Но характерно: лица императоров передаются художником с очень ярким портретным сходством. Не идеальный облик совершенного человека, но данное, неповторимо-конкретное лицо хочет запечатлеть римский скульптор. Иногда приходится поражаться, с какой беспощадной зоркостью схватывает мастер далеко не всегда пригожие черты римских цезарей. Перед нами портрет императора Вителлия, выскочки, воспользовавшегося междоусобной смутой, чтобы захватить власть, которой, впрочем, ему пришлось пользоваться всего несколько месяцев.

§ Формулировка задания: Замените «римский скульптор» на «античный скульптор» во фрагменте текста о римском скульптурном портрете, начиная со слов «Но характерно: лица» и заканчивая словами «всего несколько месяцев.». Приведите этот фрагмент полностью. Материал получен из другого источника.

[Собранные записи данных]

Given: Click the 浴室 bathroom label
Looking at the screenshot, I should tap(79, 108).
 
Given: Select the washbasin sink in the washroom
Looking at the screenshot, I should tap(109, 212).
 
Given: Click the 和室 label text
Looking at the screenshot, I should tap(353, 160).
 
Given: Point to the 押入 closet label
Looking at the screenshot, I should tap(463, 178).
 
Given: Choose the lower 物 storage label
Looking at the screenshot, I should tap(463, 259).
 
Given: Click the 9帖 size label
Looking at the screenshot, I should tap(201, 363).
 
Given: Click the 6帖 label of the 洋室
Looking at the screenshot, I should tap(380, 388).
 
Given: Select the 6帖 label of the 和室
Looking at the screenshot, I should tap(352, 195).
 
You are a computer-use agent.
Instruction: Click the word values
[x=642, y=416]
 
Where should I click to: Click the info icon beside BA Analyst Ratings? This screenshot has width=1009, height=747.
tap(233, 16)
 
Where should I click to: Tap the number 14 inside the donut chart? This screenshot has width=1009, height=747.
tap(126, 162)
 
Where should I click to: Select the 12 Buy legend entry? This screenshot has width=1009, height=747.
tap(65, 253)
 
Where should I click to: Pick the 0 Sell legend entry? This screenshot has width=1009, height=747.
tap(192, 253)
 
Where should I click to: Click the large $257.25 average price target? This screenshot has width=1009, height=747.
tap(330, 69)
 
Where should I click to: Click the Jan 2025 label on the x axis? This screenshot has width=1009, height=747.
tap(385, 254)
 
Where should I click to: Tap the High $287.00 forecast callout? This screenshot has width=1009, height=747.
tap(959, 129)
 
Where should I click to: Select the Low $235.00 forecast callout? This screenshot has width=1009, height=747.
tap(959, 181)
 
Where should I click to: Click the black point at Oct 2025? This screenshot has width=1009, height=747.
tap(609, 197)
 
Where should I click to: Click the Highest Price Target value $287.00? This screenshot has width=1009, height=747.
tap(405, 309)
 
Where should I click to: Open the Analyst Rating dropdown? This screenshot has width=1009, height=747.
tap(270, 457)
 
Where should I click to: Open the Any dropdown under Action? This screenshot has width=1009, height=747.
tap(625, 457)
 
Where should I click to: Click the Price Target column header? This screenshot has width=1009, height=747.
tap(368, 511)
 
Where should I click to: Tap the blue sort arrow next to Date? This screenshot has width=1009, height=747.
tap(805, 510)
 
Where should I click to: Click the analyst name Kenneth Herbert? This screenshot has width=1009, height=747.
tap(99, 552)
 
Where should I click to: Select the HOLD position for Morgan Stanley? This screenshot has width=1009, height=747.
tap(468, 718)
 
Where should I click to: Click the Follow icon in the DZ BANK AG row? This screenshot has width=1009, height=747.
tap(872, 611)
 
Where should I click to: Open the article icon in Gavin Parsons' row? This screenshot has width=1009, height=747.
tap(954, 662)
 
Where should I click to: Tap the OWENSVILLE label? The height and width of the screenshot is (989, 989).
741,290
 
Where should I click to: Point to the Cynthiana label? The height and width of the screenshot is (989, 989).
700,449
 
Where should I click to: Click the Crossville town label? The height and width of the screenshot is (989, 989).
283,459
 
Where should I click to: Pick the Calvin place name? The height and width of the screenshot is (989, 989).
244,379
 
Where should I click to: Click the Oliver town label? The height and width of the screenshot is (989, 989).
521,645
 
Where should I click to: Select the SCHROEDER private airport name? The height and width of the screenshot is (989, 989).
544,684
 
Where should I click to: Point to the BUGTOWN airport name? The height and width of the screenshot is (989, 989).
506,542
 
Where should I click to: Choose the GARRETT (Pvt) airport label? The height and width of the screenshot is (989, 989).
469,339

§ Решение задания:
Но характерно: лица императоров передаются художником с очень ярким портретным сходством. Не идеальный облик совершенного человека, но данное, неповторимо-конкретное лицо хочет запечатлеть античный скульптор. Иногда приходится поражаться, с какой беспощадной зоркостью схватывает мастер далеко не всегда пригожие черты римских цезарей. Перед нами портрет императора Вителлия, выскочки, воспользовавшегося междоусобной смутой, чтобы захватить власть, которой, впрочем, ему пришлось пользоваться всего несколько месяцев.